Labor's Text charts how the worker has been portrayed and often misrepresented in American fiction. Laura Hapke offers hundreds of depictions of wage from fiction on the early artisan "aristocrats" to the Gilded Age's union-busting novelists to the year 2000's marginalized, apolitical men and women. Whether the authors discussed are pro- or anti-labor, Hapke illuminates the literary, historical, and intellectual contexts in which their fiction was produced and read.
“If American history teaches us anything, it is that our fiction cannot bear too much proletarian reality. With each new decade, workers change less than the narratives that represent them. In a nation that too often denigrates or masks workers’ achievements, a century and a half of fiction about working people has fixed a restless, often flickering gaze on labor’s enduring struggles.”
Continuing with the trend of shorter reviews while I’m on vacation: An excellent survey of American literature’s often fraught relationship with labor. This book, written around the turn of the century, does not end on a particularly happy note, as you may be able to guess from the subject matter, but Hapke’s writing is clear throughout, and her unflinching dedication to assessing the state of American labor the writing that discusses it is carried by her clear passion for the subject. This was a wonderfully informative read.

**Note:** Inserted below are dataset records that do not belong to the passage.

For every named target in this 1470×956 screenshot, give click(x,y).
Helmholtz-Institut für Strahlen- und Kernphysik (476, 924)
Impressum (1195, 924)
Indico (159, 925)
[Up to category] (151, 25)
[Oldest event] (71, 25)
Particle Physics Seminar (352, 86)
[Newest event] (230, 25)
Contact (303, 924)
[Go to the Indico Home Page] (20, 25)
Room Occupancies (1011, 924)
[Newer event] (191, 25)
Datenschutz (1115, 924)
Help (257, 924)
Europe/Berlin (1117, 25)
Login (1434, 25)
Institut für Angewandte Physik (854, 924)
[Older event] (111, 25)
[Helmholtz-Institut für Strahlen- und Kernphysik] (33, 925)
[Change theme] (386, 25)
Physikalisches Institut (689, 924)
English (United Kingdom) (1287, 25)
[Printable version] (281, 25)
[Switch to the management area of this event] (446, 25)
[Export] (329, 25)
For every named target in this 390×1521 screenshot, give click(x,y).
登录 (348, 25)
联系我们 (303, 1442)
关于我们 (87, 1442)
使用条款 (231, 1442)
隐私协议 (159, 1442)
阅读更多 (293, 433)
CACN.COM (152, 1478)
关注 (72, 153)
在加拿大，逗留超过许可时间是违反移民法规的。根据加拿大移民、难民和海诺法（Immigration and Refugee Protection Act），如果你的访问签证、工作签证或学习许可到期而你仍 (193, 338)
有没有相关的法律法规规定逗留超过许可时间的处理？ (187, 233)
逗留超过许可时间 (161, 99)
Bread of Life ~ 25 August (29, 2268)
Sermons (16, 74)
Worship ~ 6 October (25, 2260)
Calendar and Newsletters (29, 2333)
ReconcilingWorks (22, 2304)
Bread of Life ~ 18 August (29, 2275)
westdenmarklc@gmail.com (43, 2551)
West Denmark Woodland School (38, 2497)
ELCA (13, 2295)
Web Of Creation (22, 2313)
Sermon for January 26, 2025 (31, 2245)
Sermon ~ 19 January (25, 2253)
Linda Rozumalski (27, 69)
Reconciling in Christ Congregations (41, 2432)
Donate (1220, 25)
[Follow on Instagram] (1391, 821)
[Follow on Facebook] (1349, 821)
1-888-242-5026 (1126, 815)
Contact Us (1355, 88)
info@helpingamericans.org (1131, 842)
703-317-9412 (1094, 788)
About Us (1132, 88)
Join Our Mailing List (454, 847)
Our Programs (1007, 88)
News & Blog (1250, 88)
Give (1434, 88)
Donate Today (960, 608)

A longish book that explains how labor has been portrayed in fiction writing. It is divided into chronological sections beginning with antebellum writings and continuing through to the present. For each section the author provides a historical context and then discusses the major labor writers of the period. However, it is sometimes confusing reading because she intersperses fact and fiction, and it sometimes isn't clear which work of fiction she is writing about. Though it has these minor faults it is an excellent introduction into the portrayal in fiction of the American worker be they female or male, immigrant or native born, red, white, black, or yellow.